2012年元旦早々にマグニチュード7の大きな地震が関東・東北地方にありました。年が明けても昨年の東日本大震災を忘れるなという自然からの警告のような気がいたしました。
世界の地震の一割は日本で起きていると言われるくらい地震大国の日本、いついかなる場所でも地震の起こる可能性があります。ことが起きてから動き始めても管政権のようにすべてが後手後手で被害は大きくなるばかりです。

昨年被災地である石巻の友人に、危機回避は普段からの「備え」が肝心であると教えられました。危機が起きた後に大変だと騒いでも始まりません。日頃からやるべきことを地道にコツコツとやっておくことが最大のリスク回避なのです。
新年にあたり改めて地震に「備える」リスク戦略を考えておく必要性を感じています。

地震が発生して最初に気をつけることは身の安全。地震発生直後、慌てて建物から外に出ると危険度が増え、特にビルが乱立している首都圏ではガラスの破損による事故に遭う可能性があります。
地震が起きたらまずは周囲の様子を確認し落ち着いて行動しなければなりません。
また地震による火災も懸念されます。関東大震災、阪神淡路大震災で経験したように、住宅が密集している所での火災の発生は致命傷です。関東大震災で火災から逃れるために隅田川へ飛び込み、命を落とされた方の悲惨な話は他人ごとではありません。消火器等火災対策も最重要課題でしょう。

緊急対策にめどがついたら次は家族や職場の人間等との安否確認が必要でしょう。3月11日、当社も外出先の若いスタッフと連絡が取れず相当に気をもみました。このことで携帯電話の限界を知り、地震に強い電話対策が急務であると痛感しております。
また普段快適な文化生活の中で忘れていた電気の大切さに気付かされました。
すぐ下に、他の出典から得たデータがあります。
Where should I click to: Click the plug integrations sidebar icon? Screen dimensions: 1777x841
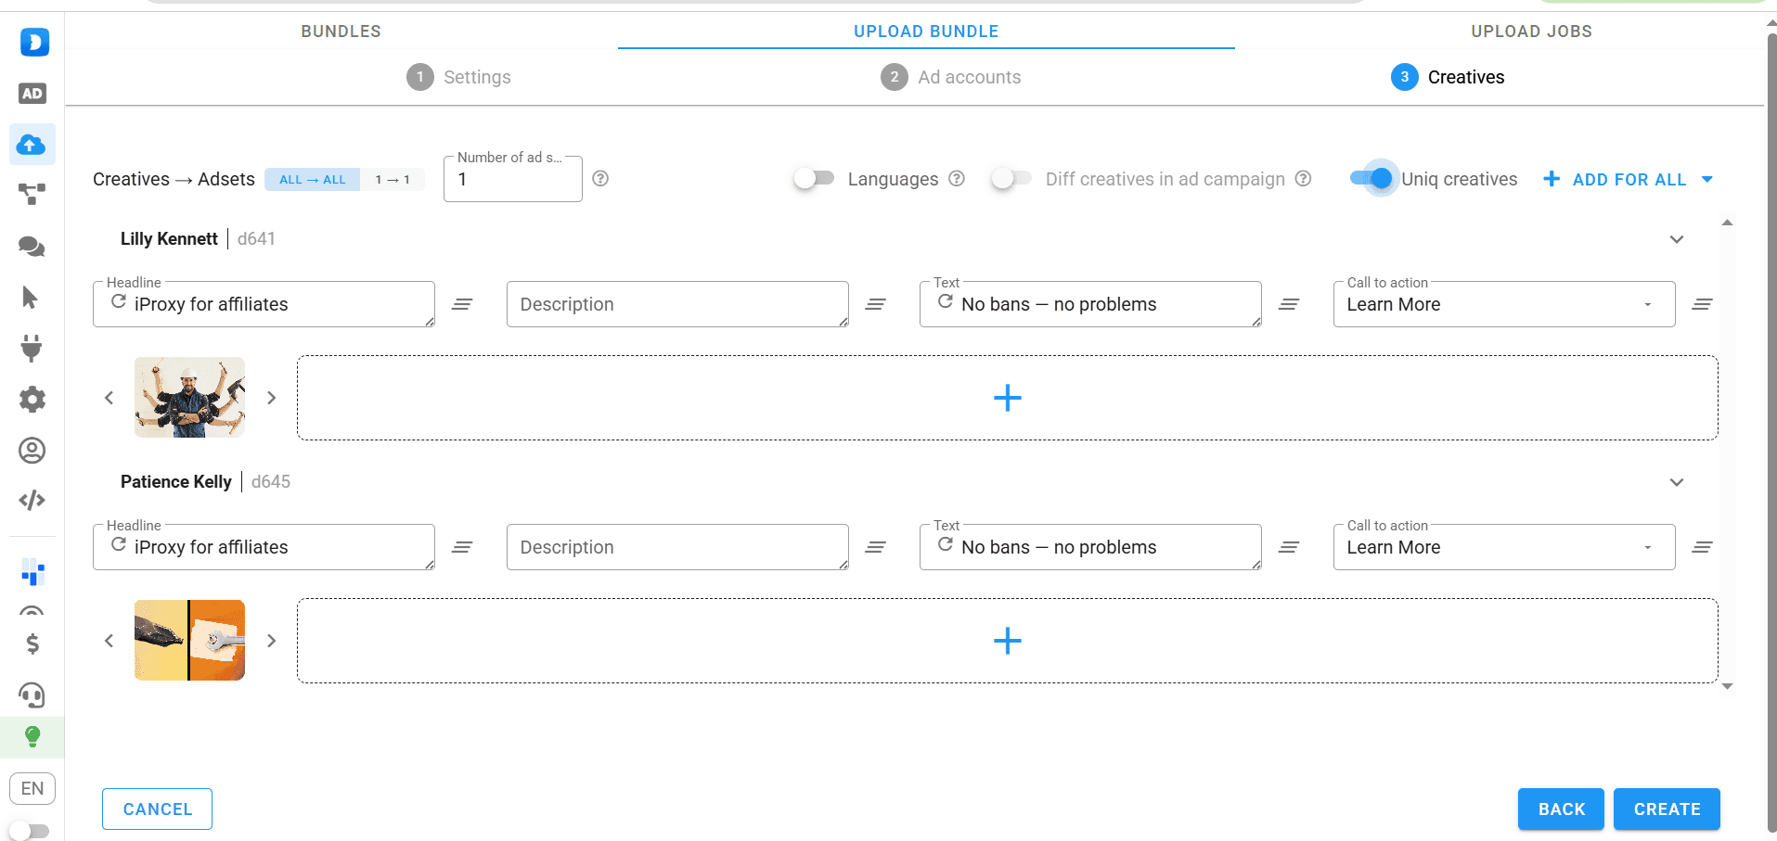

生活のほとんどが電気に頼っており、電気が供給されなくなると明りが消えるだけでなく暖も取れず、自動洗浄のトイレにあっては水を流すこともできません。小型発電装置、乾電池等の準備も必要です。
さらに電気の消えた町に出てコンビニで食糧を調達しようとしても、行列が出来ていてなかなか買えない、レジも稼働しないので物があっても手に入れることができません。食糧・水の備蓄も日頃から欠かせない備えです。
その他交通網の遮断、物流の停止等に伴う生活の停滞、パニックの発生など地震のリスク戦略は数限りなくありますが、災害は何時も想定を超えてやってくるものだと再認識し、改めて、普段からの「備え」に万全を期しておきたいと思います。